## begin Data shown

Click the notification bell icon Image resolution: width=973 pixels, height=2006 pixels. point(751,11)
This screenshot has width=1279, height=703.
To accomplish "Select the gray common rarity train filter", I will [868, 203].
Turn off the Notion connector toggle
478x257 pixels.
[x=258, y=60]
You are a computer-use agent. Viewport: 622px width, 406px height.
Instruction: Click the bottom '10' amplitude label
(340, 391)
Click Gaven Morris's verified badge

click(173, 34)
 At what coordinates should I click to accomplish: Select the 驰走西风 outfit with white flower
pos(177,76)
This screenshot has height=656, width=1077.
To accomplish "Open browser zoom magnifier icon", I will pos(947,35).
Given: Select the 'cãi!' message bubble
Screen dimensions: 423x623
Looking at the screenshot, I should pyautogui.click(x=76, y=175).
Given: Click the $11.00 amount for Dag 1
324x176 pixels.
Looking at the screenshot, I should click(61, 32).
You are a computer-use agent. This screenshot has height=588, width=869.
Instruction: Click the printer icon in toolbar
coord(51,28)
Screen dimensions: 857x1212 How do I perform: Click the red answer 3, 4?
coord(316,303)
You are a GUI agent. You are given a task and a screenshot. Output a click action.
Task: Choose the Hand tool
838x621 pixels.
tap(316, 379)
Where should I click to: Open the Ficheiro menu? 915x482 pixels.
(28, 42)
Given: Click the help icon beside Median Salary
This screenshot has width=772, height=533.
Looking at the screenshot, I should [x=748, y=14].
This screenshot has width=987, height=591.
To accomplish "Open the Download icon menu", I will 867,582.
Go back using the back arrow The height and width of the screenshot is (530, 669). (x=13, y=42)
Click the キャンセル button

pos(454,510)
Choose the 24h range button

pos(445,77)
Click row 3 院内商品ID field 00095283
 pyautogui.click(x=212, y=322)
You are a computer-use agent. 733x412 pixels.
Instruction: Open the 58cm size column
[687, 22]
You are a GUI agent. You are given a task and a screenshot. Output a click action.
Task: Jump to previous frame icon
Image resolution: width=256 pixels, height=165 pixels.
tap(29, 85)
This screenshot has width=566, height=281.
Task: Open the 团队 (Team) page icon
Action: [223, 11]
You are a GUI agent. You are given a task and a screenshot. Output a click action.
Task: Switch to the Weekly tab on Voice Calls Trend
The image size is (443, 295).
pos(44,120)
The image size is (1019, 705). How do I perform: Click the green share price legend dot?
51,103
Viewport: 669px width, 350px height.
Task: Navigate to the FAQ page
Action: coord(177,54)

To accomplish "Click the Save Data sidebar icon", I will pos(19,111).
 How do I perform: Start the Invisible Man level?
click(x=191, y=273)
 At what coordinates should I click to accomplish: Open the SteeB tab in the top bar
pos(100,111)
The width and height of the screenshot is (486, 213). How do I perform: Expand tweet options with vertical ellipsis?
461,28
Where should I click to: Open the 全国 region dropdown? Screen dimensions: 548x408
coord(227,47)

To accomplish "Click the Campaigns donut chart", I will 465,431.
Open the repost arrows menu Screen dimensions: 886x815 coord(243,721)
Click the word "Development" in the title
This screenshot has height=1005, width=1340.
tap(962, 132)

## end Data shown

**What this task involves**.
Reproduce all of the material above verbatim, line for line, from start to finish.

**Result for this exercise**.
Click the notification bell icon Image resolution: width=973 pixels, height=2006 pixels. point(751,11)
This screenshot has width=1279, height=703.
To accomplish "Select the gray common rarity train filter", I will [868, 203].
Turn off the Notion connector toggle
478x257 pixels.
[x=258, y=60]
You are a computer-use agent. Viewport: 622px width, 406px height.
Instruction: Click the bottom '10' amplitude label
(340, 391)
Click Gaven Morris's verified badge

click(173, 34)
 At what coordinates should I click to accomplish: Select the 驰走西风 outfit with white flower
pos(177,76)
This screenshot has height=656, width=1077.
To accomplish "Open browser zoom magnifier icon", I will pos(947,35).
Given: Select the 'cãi!' message bubble
Screen dimensions: 423x623
Looking at the screenshot, I should pyautogui.click(x=76, y=175).
Given: Click the $11.00 amount for Dag 1
324x176 pixels.
Looking at the screenshot, I should click(61, 32).
You are a computer-use agent. This screenshot has height=588, width=869.
Instruction: Click the printer icon in toolbar
coord(51,28)
Screen dimensions: 857x1212 How do I perform: Click the red answer 3, 4?
coord(316,303)
You are a GUI agent. You are given a task and a screenshot. Output a click action.
Task: Choose the Hand tool
838x621 pixels.
tap(316, 379)
Where should I click to: Open the Ficheiro menu? 915x482 pixels.
(28, 42)
Given: Click the help icon beside Median Salary
This screenshot has width=772, height=533.
Looking at the screenshot, I should [x=748, y=14].
This screenshot has width=987, height=591.
To accomplish "Open the Download icon menu", I will 867,582.
Go back using the back arrow The height and width of the screenshot is (530, 669). (x=13, y=42)
Click the キャンセル button

pos(454,510)
Choose the 24h range button

pos(445,77)
Click row 3 院内商品ID field 00095283
 pyautogui.click(x=212, y=322)
You are a computer-use agent. 733x412 pixels.
Instruction: Open the 58cm size column
[687, 22]
You are a GUI agent. You are given a task and a screenshot. Output a click action.
Task: Jump to previous frame icon
Image resolution: width=256 pixels, height=165 pixels.
tap(29, 85)
This screenshot has width=566, height=281.
Task: Open the 团队 (Team) page icon
Action: [223, 11]
You are a GUI agent. You are given a task and a screenshot. Output a click action.
Task: Switch to the Weekly tab on Voice Calls Trend
The image size is (443, 295).
pos(44,120)
The image size is (1019, 705). How do I perform: Click the green share price legend dot?
51,103
Viewport: 669px width, 350px height.
Task: Navigate to the FAQ page
Action: coord(177,54)

To accomplish "Click the Save Data sidebar icon", I will pos(19,111).
 How do I perform: Start the Invisible Man level?
click(x=191, y=273)
 At what coordinates should I click to accomplish: Open the SteeB tab in the top bar
pos(100,111)
The width and height of the screenshot is (486, 213). How do I perform: Expand tweet options with vertical ellipsis?
461,28
Where should I click to: Open the 全国 region dropdown? Screen dimensions: 548x408
coord(227,47)

To accomplish "Click the Campaigns donut chart", I will 465,431.
Open the repost arrows menu Screen dimensions: 886x815 coord(243,721)
Click the word "Development" in the title
This screenshot has height=1005, width=1340.
tap(962, 132)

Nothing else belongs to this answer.